The results of the Black Wall Street Forward initiative have been promising, and we are now in the process of expanding that work. Participants have shared that the greatest benefits have been learning about the history of thriving Black-owned businesses and business districts in their community, connecting with others in their community to launch and support new Black-owned businesses, and learning from and with other communities doing similar work.

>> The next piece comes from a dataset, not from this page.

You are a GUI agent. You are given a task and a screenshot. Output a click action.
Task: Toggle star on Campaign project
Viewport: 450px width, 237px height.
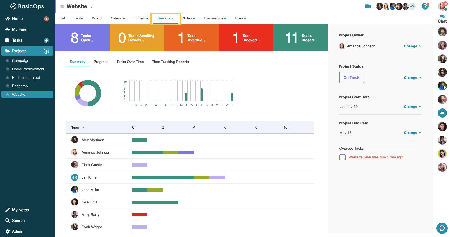click(8, 61)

In the course of our Black Wall Street Forward initiative and our work in more than 40 other cities across the US, we have found that building entrepreneurial support systems that can serve a more diverse population of entrepreneurs is a complex task that requires a distinctive set of skills and leaders with those skills are in short supply. The individuals leading this work currently have few opportunities to interact with and support each other across communities. Moreover, they tend to burn out quickly and are difficult to replace. This shortage of leaders is a critical constraint to expanding the ranks of underrepresented entrepreneurs, and to achieving our long-term vision of giving every entrepreneur an equitable chance to launch and grow a business that generates wealth for themselves, their families, and their communities.

In response, we are now focusing our efforts on building two action-learning networks. These networks engage individuals and communities building entrepreneurial support systems that serve a more diverse population of entrepreneurs and give them the opportunity to learn from and with each other. One network, E3 Nation, piloted in 2023 through our E3 Nation Tour, will focus on equipping community-wide entrepreneurial support systems to serve underrepresented entrepreneurs. The other network is set to  focus on building entrepreneurial support systems specifically designed to support the launch and growth of Black-owned businesses. These networks will be supported by learning labs, such as Black Wall Street Forward, designed to generate new knowledge and insights to inform the work of the networks and to build the field.